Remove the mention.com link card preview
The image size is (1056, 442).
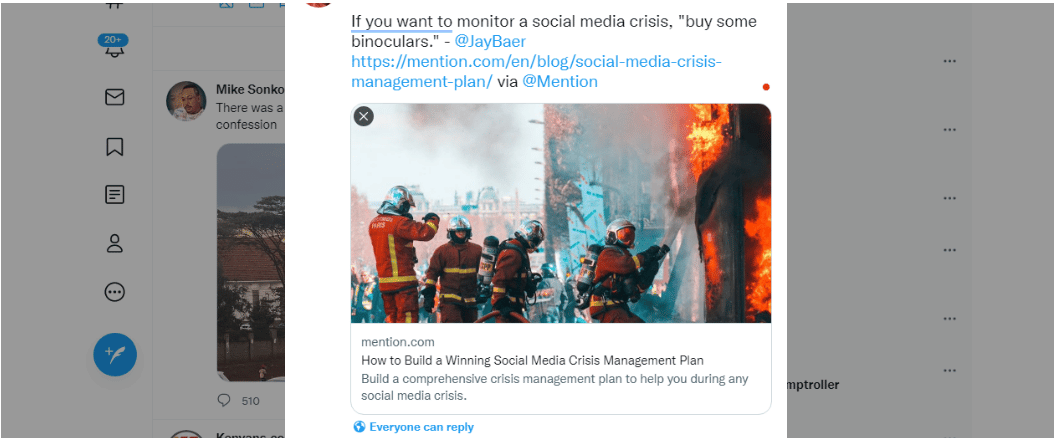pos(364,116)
__________________________________________________
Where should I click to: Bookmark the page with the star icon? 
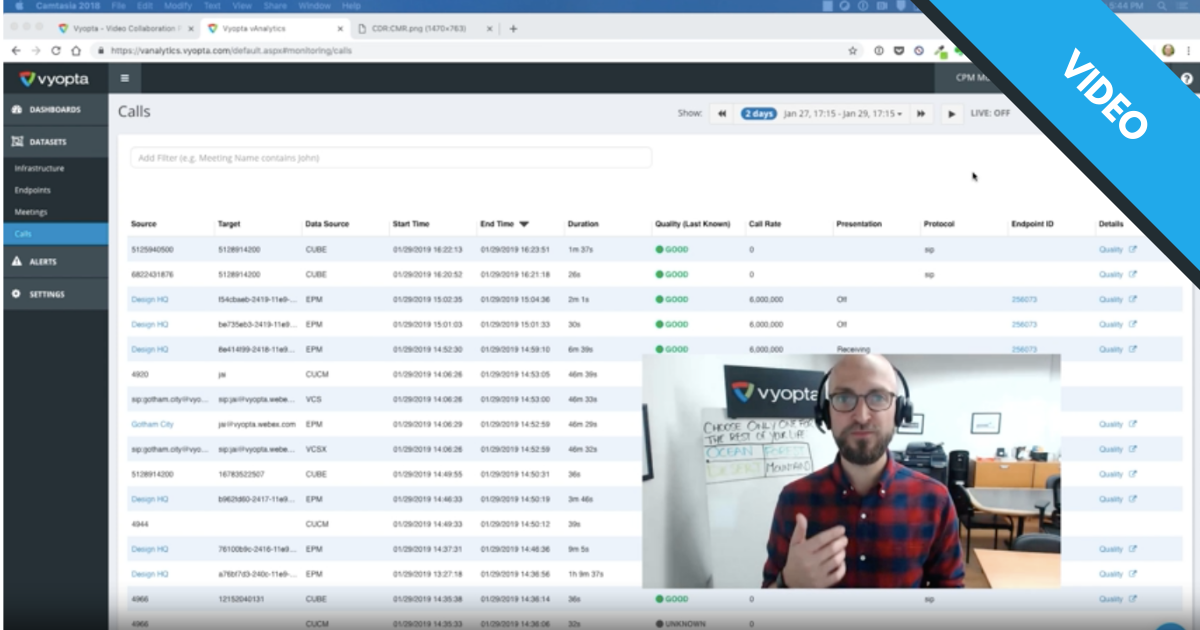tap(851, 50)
__________________________________________________
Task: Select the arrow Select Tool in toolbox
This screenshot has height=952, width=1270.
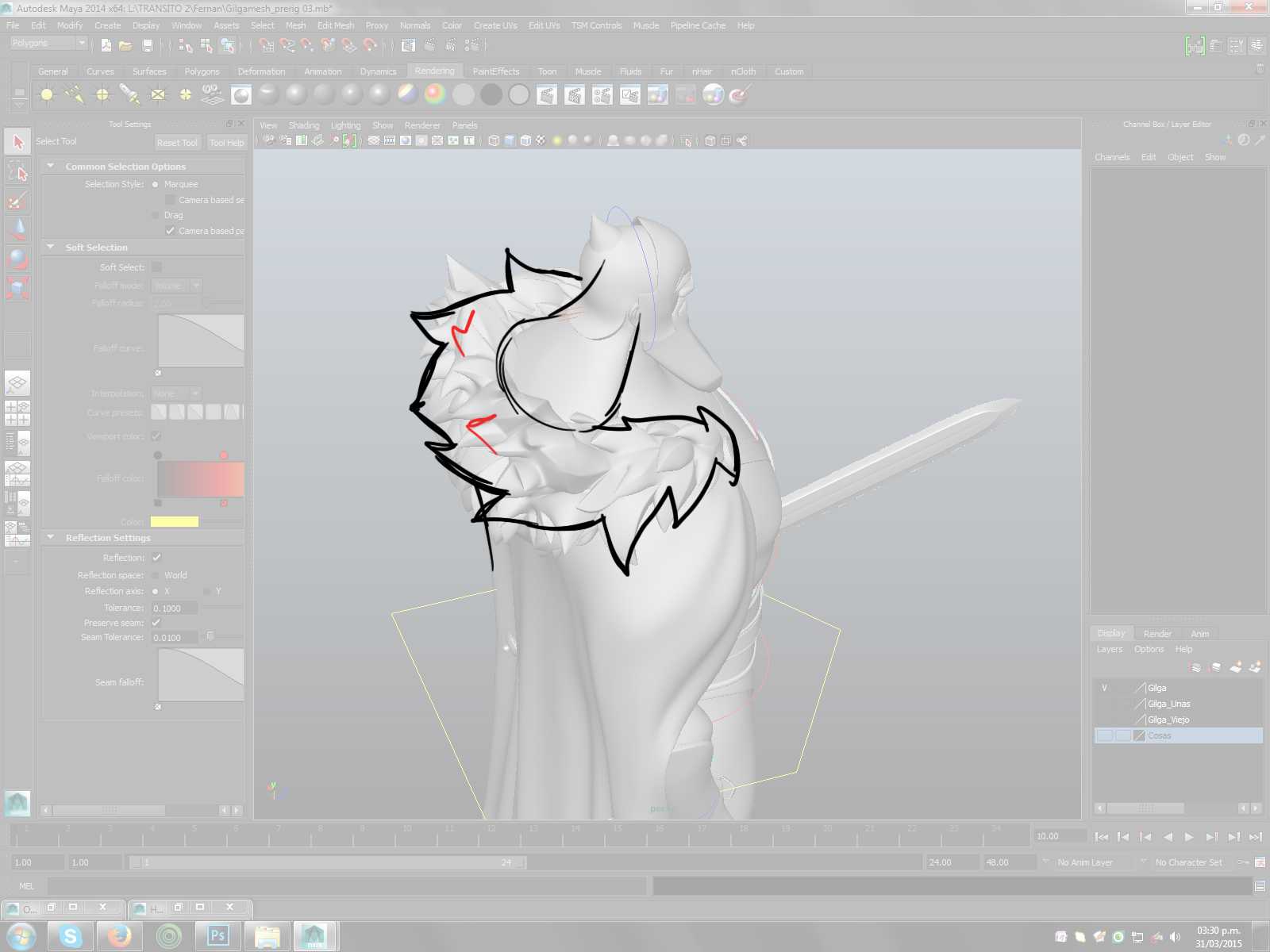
__________________________________________________
__DIRECTIONS__.
The response should hold exactly the lines starting at the line with "Task: Select the arrow Select Tool in toolbox" and ending at the line with "This screenshot has height=952, width=1270.", and no other line of the material above.

__EXERCISE RESPONSE__.
Task: Select the arrow Select Tool in toolbox
This screenshot has height=952, width=1270.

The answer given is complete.